----- INPUT DATA

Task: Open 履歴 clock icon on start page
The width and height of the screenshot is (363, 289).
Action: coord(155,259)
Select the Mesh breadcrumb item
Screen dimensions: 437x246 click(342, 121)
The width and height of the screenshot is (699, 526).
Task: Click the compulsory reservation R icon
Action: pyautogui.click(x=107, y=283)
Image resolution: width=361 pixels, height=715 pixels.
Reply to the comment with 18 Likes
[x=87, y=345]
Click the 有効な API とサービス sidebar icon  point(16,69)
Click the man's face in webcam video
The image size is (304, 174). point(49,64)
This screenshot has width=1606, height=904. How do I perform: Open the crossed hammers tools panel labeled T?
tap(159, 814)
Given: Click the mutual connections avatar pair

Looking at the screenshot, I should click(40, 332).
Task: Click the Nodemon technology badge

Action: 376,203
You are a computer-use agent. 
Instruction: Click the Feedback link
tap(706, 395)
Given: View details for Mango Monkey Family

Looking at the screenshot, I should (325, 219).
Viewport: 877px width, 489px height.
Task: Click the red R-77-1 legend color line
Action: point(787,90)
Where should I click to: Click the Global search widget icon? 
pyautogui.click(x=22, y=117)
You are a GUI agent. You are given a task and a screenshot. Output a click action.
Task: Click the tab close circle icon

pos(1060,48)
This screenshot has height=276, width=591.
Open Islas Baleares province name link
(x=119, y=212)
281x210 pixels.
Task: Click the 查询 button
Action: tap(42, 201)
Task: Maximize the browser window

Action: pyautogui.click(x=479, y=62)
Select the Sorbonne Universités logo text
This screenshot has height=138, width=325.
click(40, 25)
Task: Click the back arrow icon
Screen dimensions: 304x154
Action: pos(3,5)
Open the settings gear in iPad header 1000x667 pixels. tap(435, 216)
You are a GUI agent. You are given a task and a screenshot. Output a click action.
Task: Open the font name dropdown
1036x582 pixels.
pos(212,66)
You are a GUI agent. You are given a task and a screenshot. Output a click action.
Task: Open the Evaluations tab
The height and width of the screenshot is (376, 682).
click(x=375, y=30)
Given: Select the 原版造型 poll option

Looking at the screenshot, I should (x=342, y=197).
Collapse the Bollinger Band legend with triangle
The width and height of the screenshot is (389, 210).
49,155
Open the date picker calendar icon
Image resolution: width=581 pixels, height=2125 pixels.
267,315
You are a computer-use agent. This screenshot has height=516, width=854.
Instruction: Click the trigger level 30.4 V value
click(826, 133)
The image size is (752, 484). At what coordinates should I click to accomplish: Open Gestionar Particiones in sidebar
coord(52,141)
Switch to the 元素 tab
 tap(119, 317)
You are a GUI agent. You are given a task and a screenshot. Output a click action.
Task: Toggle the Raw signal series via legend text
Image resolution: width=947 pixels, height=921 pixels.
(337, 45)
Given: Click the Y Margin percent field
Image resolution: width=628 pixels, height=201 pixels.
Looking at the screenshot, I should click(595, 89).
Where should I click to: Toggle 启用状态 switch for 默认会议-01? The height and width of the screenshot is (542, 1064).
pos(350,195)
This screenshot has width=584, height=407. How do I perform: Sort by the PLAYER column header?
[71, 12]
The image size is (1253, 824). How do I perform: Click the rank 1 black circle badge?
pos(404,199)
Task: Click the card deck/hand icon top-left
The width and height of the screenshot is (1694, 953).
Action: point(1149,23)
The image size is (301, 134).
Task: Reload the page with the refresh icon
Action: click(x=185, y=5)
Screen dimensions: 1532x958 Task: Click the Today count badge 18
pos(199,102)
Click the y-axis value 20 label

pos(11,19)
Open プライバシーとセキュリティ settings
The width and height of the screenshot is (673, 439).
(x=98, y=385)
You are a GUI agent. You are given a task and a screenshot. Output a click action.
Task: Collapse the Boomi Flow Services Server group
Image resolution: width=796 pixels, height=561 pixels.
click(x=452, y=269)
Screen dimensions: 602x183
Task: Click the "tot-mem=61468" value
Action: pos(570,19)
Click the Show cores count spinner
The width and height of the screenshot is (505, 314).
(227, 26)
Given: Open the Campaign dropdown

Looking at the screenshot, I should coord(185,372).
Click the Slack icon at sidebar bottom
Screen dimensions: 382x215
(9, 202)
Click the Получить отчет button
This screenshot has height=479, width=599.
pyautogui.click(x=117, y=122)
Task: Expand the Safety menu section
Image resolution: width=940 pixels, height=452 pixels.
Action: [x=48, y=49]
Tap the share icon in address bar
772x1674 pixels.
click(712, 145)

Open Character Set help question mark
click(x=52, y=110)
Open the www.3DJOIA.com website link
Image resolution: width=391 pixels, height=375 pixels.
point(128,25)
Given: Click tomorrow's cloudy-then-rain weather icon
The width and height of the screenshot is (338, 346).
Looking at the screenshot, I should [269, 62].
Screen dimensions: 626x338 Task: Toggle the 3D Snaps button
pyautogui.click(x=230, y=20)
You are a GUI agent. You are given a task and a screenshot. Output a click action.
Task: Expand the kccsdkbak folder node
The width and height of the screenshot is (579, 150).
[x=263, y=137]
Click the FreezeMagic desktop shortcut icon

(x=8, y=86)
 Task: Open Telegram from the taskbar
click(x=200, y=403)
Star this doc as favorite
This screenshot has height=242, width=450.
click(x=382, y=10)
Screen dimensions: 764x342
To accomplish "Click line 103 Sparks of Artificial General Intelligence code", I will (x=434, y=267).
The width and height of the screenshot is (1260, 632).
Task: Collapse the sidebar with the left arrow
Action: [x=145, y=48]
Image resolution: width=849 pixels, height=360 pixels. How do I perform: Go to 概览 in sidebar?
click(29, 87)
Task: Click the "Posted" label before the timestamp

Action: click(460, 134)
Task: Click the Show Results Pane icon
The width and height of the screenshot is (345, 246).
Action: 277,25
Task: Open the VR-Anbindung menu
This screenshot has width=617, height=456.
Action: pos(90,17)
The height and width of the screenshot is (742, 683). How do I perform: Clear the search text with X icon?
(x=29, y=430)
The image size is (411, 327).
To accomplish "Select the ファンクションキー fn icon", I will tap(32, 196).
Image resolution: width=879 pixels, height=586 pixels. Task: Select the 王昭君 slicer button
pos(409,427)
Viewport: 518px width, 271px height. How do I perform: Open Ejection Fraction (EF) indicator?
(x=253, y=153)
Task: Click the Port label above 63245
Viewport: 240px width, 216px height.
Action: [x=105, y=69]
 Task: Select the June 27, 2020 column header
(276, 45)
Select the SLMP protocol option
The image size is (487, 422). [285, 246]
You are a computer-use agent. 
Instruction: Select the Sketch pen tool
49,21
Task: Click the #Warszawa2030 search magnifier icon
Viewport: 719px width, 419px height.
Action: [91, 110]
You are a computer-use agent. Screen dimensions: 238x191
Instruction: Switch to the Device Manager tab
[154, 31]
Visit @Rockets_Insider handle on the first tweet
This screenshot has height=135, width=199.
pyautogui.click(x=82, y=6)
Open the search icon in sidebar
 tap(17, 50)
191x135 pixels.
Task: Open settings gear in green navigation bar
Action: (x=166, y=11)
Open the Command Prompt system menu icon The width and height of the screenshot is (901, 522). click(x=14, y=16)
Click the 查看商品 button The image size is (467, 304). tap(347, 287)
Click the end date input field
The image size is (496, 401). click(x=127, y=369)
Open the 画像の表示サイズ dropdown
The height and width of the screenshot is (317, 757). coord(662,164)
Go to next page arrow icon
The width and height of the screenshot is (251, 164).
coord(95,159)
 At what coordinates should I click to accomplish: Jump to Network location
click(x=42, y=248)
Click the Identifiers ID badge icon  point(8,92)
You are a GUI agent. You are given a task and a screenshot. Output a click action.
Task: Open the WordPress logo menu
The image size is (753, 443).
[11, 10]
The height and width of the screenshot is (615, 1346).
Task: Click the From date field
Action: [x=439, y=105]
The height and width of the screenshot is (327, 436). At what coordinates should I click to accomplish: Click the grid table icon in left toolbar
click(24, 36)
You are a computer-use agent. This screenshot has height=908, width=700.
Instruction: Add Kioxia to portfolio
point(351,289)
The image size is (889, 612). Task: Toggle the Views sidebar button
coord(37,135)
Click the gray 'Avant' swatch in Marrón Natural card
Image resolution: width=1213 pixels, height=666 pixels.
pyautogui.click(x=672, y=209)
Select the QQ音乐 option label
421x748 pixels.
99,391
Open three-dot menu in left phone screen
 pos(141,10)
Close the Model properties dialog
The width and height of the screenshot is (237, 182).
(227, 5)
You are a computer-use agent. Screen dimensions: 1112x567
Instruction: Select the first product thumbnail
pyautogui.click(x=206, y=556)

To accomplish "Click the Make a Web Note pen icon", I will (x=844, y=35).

----------

> _ACTION ITEM_:
Exactly the lines above from the one with "Instruction: Click the trigger" to the one with "Task: Collapse the Boomi", both included, are to be quoted; leave the rest out.

> _WORKED SOLUTION_:
Instruction: Click the trigger level 30.4 V value
click(826, 133)
The image size is (752, 484). At what coordinates should I click to accomplish: Open Gestionar Particiones in sidebar
coord(52,141)
Switch to the 元素 tab
 tap(119, 317)
You are a GUI agent. You are given a task and a screenshot. Output a click action.
Task: Toggle the Raw signal series via legend text
Image resolution: width=947 pixels, height=921 pixels.
(337, 45)
Given: Click the Y Margin percent field
Image resolution: width=628 pixels, height=201 pixels.
Looking at the screenshot, I should click(595, 89).
Where should I click to: Toggle 启用状态 switch for 默认会议-01? The height and width of the screenshot is (542, 1064).
pos(350,195)
This screenshot has width=584, height=407. How do I perform: Sort by the PLAYER column header?
[71, 12]
The image size is (1253, 824). How do I perform: Click the rank 1 black circle badge?
pos(404,199)
Task: Click the card deck/hand icon top-left
The width and height of the screenshot is (1694, 953).
Action: point(1149,23)
The image size is (301, 134).
Task: Reload the page with the refresh icon
Action: click(x=185, y=5)
Screen dimensions: 1532x958 Task: Click the Today count badge 18
pos(199,102)
Click the y-axis value 20 label

pos(11,19)
Open プライバシーとセキュリティ settings
The width and height of the screenshot is (673, 439).
(x=98, y=385)
You are a GUI agent. You are given a task and a screenshot. Output a click action.
Task: Collapse the Boomi Flow Services Server group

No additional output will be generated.